Поющие сердца зовут... Часть 15

Вячеслав Дорошин: литературный дневник

Автор Яндекс-дзена: В. Марочкин о музыке


Несмотря на возникшие в коллективе распри и взаимную неприязнь участников, «Ария» продолжала ездить на гастроли, поскольку график концертов был составлен задолго до ссоры в Ставрополе. Раскол, произошедший в группе, на концертах был виден невооруженным глазом: Холстинин и Кипелов старались держаться с одного края сцены, а Большаков, Грановский и Покровский – с другого. И даже барабанная установка, казалось, была сдвинута Молчановым в сторону тех, с кем он решил уйти из группы. Кипелов иногда, правда, переходил невидимую границу, разделявшую бывших друзей, но, едва заканчивалась песня, он тут же возвращался на «свою» сторону.


Даже во время пресс-конференции, которую группа дала перед концертом в кафе «У фонтана», что в Олимпийской деревне, Холстинин и Кипелов сидели слева, отдельно от всех, а остальные музыканты – справа, и свои вопросы журналисты задавали отдельно в левую сторону, и отдельно – в правую.

☆ ☆ ☆ ☆

— ЧТО СДЕЛАТЬ —
Почему, согласно отрывку о расколе в группе «Ария», музыканты продолжали ездить на гастроли?

— ПРЕДОСТАВЛЕННЫЕ ДАННЫЕ —

☆ ☆ ☆ ☆

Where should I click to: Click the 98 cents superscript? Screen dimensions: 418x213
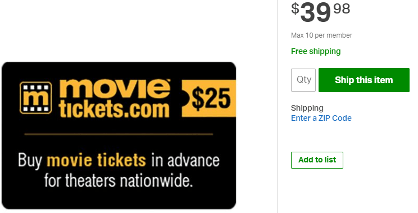click(342, 8)
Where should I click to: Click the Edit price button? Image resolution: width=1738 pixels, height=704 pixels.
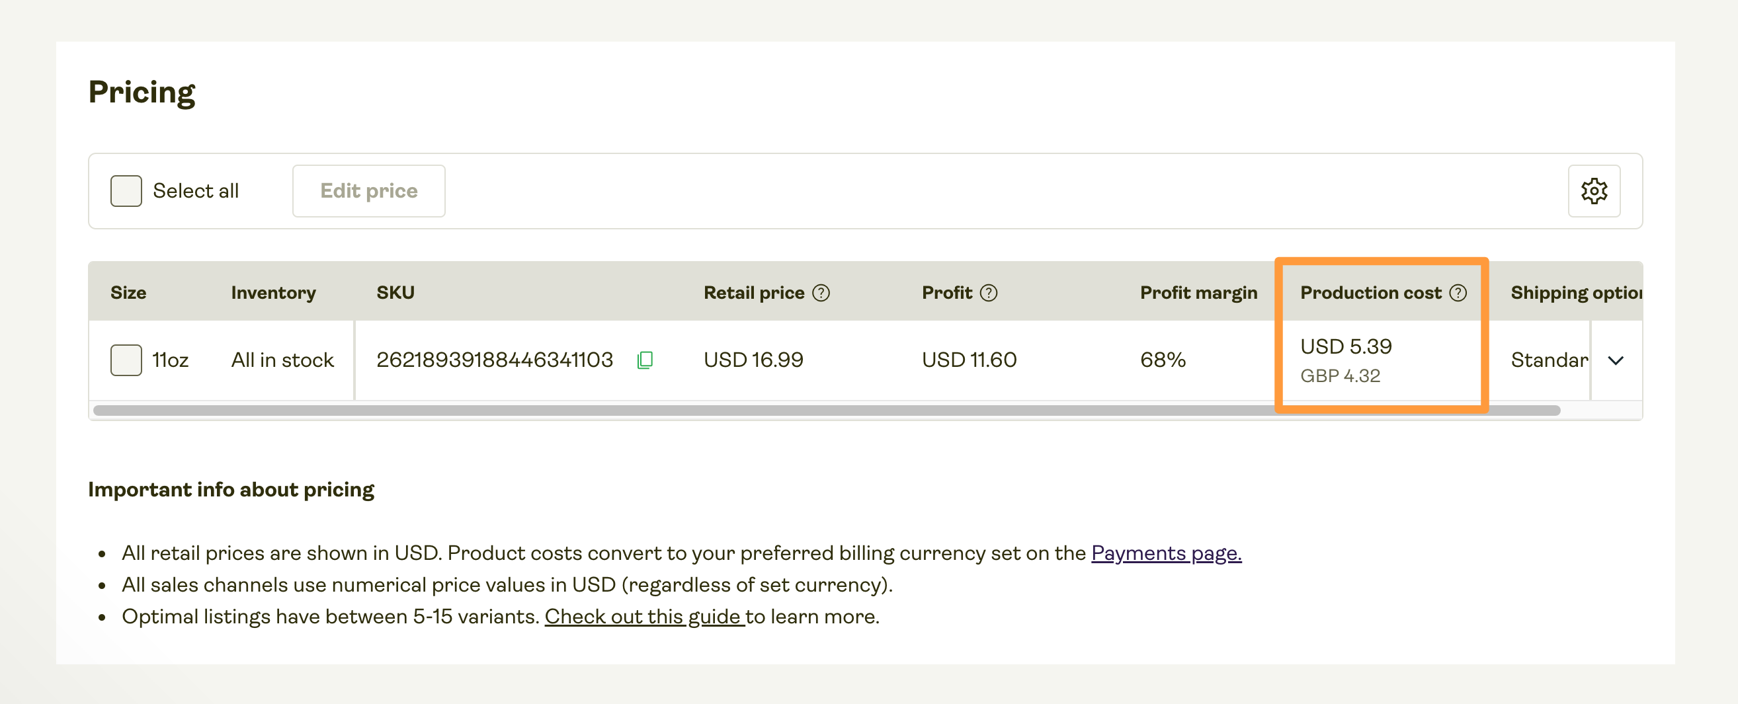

☆ ☆ ☆ ☆

— ИТОГ ЗАДАНИЯ —
График концертов был составлен задолго до ссоры в Ставрополе.